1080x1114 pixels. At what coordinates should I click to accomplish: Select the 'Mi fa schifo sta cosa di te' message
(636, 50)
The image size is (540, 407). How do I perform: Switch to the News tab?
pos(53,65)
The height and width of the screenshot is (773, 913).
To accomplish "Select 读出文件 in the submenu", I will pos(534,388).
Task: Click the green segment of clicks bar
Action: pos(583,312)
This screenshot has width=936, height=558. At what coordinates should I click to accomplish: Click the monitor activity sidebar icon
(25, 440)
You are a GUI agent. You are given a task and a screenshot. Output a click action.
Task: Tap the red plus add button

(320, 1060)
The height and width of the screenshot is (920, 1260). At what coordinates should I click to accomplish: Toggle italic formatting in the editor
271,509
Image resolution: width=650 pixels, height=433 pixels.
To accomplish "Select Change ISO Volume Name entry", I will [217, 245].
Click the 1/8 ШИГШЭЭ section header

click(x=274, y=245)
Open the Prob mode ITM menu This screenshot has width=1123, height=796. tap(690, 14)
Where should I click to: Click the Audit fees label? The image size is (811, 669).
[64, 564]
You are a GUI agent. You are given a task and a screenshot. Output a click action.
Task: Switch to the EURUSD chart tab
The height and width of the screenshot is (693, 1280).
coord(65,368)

......

• Exercise details: Please write out the listing above line for line, with no changes.

• Solved problem:
1080x1114 pixels. At what coordinates should I click to accomplish: Select the 'Mi fa schifo sta cosa di te' message
(636, 50)
The image size is (540, 407). How do I perform: Switch to the News tab?
pos(53,65)
The height and width of the screenshot is (773, 913).
To accomplish "Select 读出文件 in the submenu", I will pos(534,388).
Task: Click the green segment of clicks bar
Action: pos(583,312)
This screenshot has width=936, height=558. At what coordinates should I click to accomplish: Click the monitor activity sidebar icon
(25, 440)
You are a GUI agent. You are given a task and a screenshot. Output a click action.
Task: Tap the red plus add button

(320, 1060)
The height and width of the screenshot is (920, 1260). At what coordinates should I click to accomplish: Toggle italic formatting in the editor
271,509
Image resolution: width=650 pixels, height=433 pixels.
To accomplish "Select Change ISO Volume Name entry", I will [217, 245].
Click the 1/8 ШИГШЭЭ section header

click(x=274, y=245)
Open the Prob mode ITM menu This screenshot has width=1123, height=796. tap(690, 14)
Where should I click to: Click the Audit fees label? The image size is (811, 669).
[64, 564]
You are a GUI agent. You are given a task and a screenshot. Output a click action.
Task: Switch to the EURUSD chart tab
The height and width of the screenshot is (693, 1280).
coord(65,368)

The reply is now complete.